Eine Stunde nach Mitternacht kreisen ein dänischer und ein deutscher Rettungshubschrauber über der brennenden "Pallas". Die Besatzung hat sich - bis auf den Kapitän und den Ersten Offizier - am Heck versammelt. Die Situation ist angespannt. Die Bergung durch den Hubschrauber ist nur möglich, nachdem die Besatzung das Schiff verlassen hat: Ein sehr gefährliches Unterfangen bei Nacht und tobender See! Der Einsatz von Rettungsinseln scheitert: Die Verbindungsleinen schmelzen, als sie mit der durch das Feuer stark erhitzten Bordwand in Berührung kommen; die Rettungsinseln treiben sofort ab. Um 1.30 Uhr lässt der Kapitän die Mannschaft in einem Rettungsboot zu Wasser. Er selbst versucht, über eine Strickleiter von Bord zu kommen, wird jedoch gegen den Schiffsrumpf geschleudert und fällt bewusstlos in die See. Der übrigen Besatzung ergeht es nicht besser: Gerade zu Wasser gelassen, zerschellt das Rettungsboot an einem im Wasser treibenden Gegenstand. Alle Mann gehen über Bord. Zu dieser Zeit ist ein Seemann bereits tot.

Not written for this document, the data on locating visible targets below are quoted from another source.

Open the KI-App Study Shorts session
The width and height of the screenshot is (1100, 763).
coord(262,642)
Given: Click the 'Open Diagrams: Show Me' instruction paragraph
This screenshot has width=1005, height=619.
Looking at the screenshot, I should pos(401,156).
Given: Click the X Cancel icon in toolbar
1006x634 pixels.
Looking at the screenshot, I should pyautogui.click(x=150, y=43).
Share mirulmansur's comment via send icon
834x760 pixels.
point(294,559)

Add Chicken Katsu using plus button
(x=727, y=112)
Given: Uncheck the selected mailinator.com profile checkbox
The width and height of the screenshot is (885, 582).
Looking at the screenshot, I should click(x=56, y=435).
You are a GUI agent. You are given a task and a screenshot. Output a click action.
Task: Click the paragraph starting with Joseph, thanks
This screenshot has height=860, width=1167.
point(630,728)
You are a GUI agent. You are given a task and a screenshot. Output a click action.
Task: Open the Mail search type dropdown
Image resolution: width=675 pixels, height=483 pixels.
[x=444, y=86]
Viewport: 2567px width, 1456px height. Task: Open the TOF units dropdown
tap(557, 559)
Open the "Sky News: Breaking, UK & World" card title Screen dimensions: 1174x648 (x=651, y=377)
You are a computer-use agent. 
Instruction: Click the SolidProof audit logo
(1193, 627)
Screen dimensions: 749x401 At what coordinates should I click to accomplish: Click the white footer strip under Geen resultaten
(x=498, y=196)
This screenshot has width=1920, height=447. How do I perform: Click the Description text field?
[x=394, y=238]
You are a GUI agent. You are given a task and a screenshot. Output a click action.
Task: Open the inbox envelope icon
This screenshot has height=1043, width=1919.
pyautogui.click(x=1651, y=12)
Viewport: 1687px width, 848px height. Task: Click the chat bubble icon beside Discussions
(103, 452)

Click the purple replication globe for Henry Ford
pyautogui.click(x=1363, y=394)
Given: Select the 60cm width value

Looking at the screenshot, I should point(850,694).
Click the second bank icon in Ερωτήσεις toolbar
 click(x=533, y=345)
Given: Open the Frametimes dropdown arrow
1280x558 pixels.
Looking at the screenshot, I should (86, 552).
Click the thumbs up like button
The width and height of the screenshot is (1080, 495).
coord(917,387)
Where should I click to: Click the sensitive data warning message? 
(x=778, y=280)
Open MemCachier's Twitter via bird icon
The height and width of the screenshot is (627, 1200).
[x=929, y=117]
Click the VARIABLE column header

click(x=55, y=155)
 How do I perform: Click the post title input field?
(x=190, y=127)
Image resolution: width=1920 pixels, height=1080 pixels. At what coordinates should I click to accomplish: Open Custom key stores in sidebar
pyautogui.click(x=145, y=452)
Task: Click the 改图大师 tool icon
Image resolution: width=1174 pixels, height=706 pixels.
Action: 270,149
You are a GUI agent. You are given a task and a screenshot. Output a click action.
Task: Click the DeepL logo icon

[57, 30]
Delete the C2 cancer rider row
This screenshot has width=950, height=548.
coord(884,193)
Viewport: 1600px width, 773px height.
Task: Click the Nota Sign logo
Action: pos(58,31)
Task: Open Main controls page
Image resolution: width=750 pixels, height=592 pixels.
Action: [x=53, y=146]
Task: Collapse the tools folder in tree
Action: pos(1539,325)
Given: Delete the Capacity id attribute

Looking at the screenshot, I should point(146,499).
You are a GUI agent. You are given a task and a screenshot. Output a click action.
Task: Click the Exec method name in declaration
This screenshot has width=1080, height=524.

Die dänischen und deutschen Marinesoldaten in den Hubschraubern müssen schnell handeln, bevor der Sturm die Seeleute zu weit auseinander treibt. Die Hubschrauber kreisen dicht über der See. Immer wieder seilen sich die Retter in die kalte Nordsee ab und tatsächlich können sie alle Seeleute bergen. Die erste Maschine befindet sich bereits auf dem Rückflug nach Esbjerg als den zweiten Hubschrauber die Nachricht erreicht, dass sich der Maschinist noch an Bord des Schiffes befindet; er hat die Motoren der "Pallas" bis zum Schluss am Laufen gehalten. Die Hubschrauberbesatzung entscheidet sich dafür, erst einen lebensgefährlich Verletzten ins Krankenhaus zu fliegen und den Maschinisten später abzuholen. Bei Rückkehr des Hubschraubers läuft der Ingenieur unentschlossen auf dem Achterdeck des brennenden Schiffes auf und ab - er hat mehr Angst vor dem Sprung als vor dem Feuer. Dann gegen halb fünf Uhr morgens springt er. Fünf Minuten später nimmt ihn der Hubschrauber auf.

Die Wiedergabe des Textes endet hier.